Mahkememiz 27/10/2021 tarihli celse ara kararı gereğince, Dosyanın önceki bilirkişilere tevdi ile talimat mahkemesince yapılan inceleme doğrultusunda cezai şarta hükmedilmesinin davalının iktisaden mahvına sebebiyet verip vermeyeceğinin değerlendirilmesi, davacının alım taahhüdüne yönelik itirazının değerlendirilmesi, davalının ne kadar alım yaptığının sözleşme kapsamında her yıl ve toplam olarak tespit edilmesi, davacının alacaklı olup olmadığının nihai olarak belirlenmesi konusunda ek rapor alınmasına karar verilmiş olup, Bilirkişi Mali Müşavir … ve Akaryakıt Sektör Bilirkişisi …’ın 20/01/2022 tarihli raporunda özetle; Kök Raporda belirlendiği üzere , Yatırım bedeline ilişkin protokolün 7. Maddesi kapsamında fesih tarihinden sonra kalan süreye ilişkin kalan yatırım bedeli 2.961,39 USD ve dava tarihine kadar 234,24 USD faiz hesaplandığı , davalının sözleşme süresi olan 5 yıl için taahhüt ettiği toplam ürün alımını 3 yılda yerine getirdiği, bu kapsamda kar kaybı oluşmadığı, ancak sözleşmenin söz konusu maddesindeki taahhüdün sözleşme süresindeki toplam 1.500 ton taahhüt dışında, her bir yıl için ayrı ayrı asgari 300 ton alım esas alınması halinde 13.807,03 USD kar mahrumiyeti hesaplandığı, davacının kar mahrumiyetine ilişkin şimdilik 1.000 USD talep ettiği, 50.000 USD sözleşmede kararlaştırılan cezai şart bedeline ilişkin ,davacının 28.06.2018 tarihinde tazmin ettiği teminat mektubu tutarı 17.087,24 USD ‘nin düşümü sonrası 32.912,76 USD kalan cezai şart bedeli hesaplandığı, talimat yoluyla alınan davalıya ilişkin bilirkişi raporundaki iktisadi duruma ilişkin belirlemeler kapsamında , cezai şart bedelinin davalının iktisaden mahvına sebep olacağı, görüş ve kanaatine varılmıştır.

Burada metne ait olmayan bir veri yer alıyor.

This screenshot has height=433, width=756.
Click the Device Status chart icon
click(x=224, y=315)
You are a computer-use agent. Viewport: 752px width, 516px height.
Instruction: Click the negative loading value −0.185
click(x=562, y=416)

Delillerin değerlendirilmesi ve gerekçe;
Dava; bayilik sözleşmesinin feshi nedeniyle kar kaybının, yatırım bedelinin ve cezai şartın davalıdan tahsili istemine ilişkin alacak davasıdır.
Dosya kapsamından, taraflar arasında 22.05.2015 tarihinde 5 yıl süreli (md.5) … A.Ş. Standart Bayilik Sözleşmesi akdedildiği, yine aynı tarihli Çerçeve Protokolün akdedildiği, davalı … tarafından keşide edilen … 25.Noterliği … tarih ve … yevmiye numaralı ihtarnamesiyle ithal maliyetlerde gerçekleşen artışın yansıtılması ve sözleşmenin esaslı unsurlarının onay alınmadan değiştirilmesi gerekçeleriyle sözleşmenin feshedildiği görülmüştür.
Uyuşmazlık; taraflar arasındaki sözleşmenin davalı tarafından haksız olarak feshedilip feshedilmediği, davacının sözleşme ve protokol uyarınca fesih nedeniyle kar kaybını, yatırım bedelini ve cezai şartı davalıdan talep edip edemeyeceği, talep edebilecekse alacaklarının miktarının ne kadar olduğu hususlarına ilişkindir.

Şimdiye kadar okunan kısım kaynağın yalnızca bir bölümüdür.